§ **Text passage**
[start]
Quadrifluence: when four disparate elements come together.
For example: You’re driving through some serious American agriculture. Then, out of nowhere, what does your iPod’s eclectic playlist, the one you’d forgotten about, throw at you? SuperFreak. Then, for the first time on your road trip, while giant irrigation contraptions are competing for your attention with ultimate funk, "the kind you don’t take home to mutha," you find yourself closing on the scourge of the American backroads, two RVs. Fortunately, you are on HWY 87 - the straightest stretch of asphalt in the world - so passing is a cinch. So there you have it: Farming, Rick James, Retirees, and The World’s Straightest Road. Spheres Collide.
June 2, 2007
I’d forgotten how beautiful the drive across the top of Texas can be. It’s been almost four years since I last made the journey – I’ve been flying to Oregon to save time – and while much is timeless much has changed.
After a first day cut short by a nasty thunderstorm, I tossed a Doggie Downer to Large Dog – he chomped it right out of the air – and set out this morning under a clear, sunny Amarillo sky. I’ve never driven this far alone before, and I’ve been giddy with anticipation. Time to think and sing and just be was the carrot I’d been dangling in front of myself for so very long. As I left town and the sky opened up, I kept thinking of ways I could describe it to those of you who have never been here, or cast it in a new light to those of you who may have crossed the Panhandle many times.
I decided to just go with impressions…the lazy writer’s answer to an eight-hour drive.
Amarillo itself is an interesting spot. It’s home to the Big Texan Steakhouse and Horse Hotel , Pantex, Cadillac Ranch,and some of the more intelligent people I know. This conundrum sets our theme for today: odd contrasts.
[end]
(Dataset entries)
[start]
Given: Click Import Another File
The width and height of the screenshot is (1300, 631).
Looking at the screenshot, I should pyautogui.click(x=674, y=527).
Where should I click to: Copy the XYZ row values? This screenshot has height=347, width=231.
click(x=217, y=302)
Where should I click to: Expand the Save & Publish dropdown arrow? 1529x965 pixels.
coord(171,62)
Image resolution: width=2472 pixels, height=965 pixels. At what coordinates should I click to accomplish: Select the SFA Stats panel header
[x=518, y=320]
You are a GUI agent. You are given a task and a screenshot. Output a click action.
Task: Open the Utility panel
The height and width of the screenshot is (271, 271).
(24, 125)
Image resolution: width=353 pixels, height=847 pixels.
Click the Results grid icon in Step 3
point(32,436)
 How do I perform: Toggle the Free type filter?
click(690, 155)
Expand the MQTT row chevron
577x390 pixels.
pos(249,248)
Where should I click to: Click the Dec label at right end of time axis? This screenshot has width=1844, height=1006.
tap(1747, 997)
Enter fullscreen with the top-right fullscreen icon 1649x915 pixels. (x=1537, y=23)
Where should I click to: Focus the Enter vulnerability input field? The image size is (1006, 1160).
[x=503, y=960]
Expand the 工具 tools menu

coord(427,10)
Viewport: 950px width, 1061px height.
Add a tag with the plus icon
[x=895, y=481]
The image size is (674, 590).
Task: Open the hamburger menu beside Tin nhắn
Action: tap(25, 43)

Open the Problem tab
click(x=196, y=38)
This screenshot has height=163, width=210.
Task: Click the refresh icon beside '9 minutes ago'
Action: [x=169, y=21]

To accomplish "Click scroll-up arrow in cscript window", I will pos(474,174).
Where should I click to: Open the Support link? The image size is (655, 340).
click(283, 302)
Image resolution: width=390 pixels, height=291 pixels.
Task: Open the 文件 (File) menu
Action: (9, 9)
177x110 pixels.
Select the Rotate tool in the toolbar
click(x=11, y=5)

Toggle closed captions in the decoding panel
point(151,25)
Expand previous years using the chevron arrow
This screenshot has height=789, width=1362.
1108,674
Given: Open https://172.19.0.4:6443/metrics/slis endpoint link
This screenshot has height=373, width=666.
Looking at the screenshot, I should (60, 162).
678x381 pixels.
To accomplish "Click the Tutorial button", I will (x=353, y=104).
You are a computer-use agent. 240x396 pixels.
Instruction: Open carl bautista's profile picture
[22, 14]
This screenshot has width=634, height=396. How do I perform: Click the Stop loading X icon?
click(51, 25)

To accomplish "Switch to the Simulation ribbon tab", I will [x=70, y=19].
[end]
§ **Exercise instructions**
[1] Using the Texas road-trip text, decide whether each statement agrees with it, and answer yes or no with the deciding words quoted: (a) The writer had last made the drive almost four years earlier. (b) The writer had driven this far alone many times before. (c) The writer set out from Amarillo under a cloudy sky.
[2] Please carry the Texas road-trip text further, starting right after its last sentence.
The material isn't needed here.

§ **The responses**
[1]
(a) Yes: "It’s been almost four years since I last made the journey"
(b) No: "I’ve never driven this far alone before"
(c) No: "set out this morning under a clear, sunny Amarillo sky"

[2]
In my part of the state, you can feel the influence of the evangelical right, like oppressive humidity, with every breath. Interestingly enough, once the sky got big, I drove about three hundred miles and only saw signs for Catholic and mainline Protestant churches (Methodist and Disciples of Christ, predominantly; working hypothesis? These faiths are fairly prominent in major ranching families). I saw a couple of “Bible Churches” just before I crossed into New Mexico. This probably means nothing, and was a function of the roads I took (literally, in this case - highways 287 and 87), but still.
On a related note: Dairy Queen seems to be losing some ground to Sonic. Native Texans know this is HUGE.
It’s jarring to see brick veneer subdivisions, so common in NoCenTex, sitting in the middle of treeless plains. The ones out here are usually about ten houses rather than 100. I have friends who are builders, and such houses can be built to last forever, but many aren’t. In contrast are the old houses, both in town and off the road, be they rock, brick, stucco or wood. They’ve gone nowhere for over 100 years. Even the abandoned ones, missing roofs, have walls that still stand true. And to think how those houses were built, especially the farmhouses, in community rather than by corporation, gives rise to naïve but wistful thought.
Other culture clashes? A windmill, probably from the early part of the 20th century, still turning away on one side of the road, and a cell phone tower on the other. Motels from the 40s and 50s, some loudly proclaiming themselves “American Owned,” others offering Thai food. Yam Woon Sen in the Panhandle? This is new since my last pass through.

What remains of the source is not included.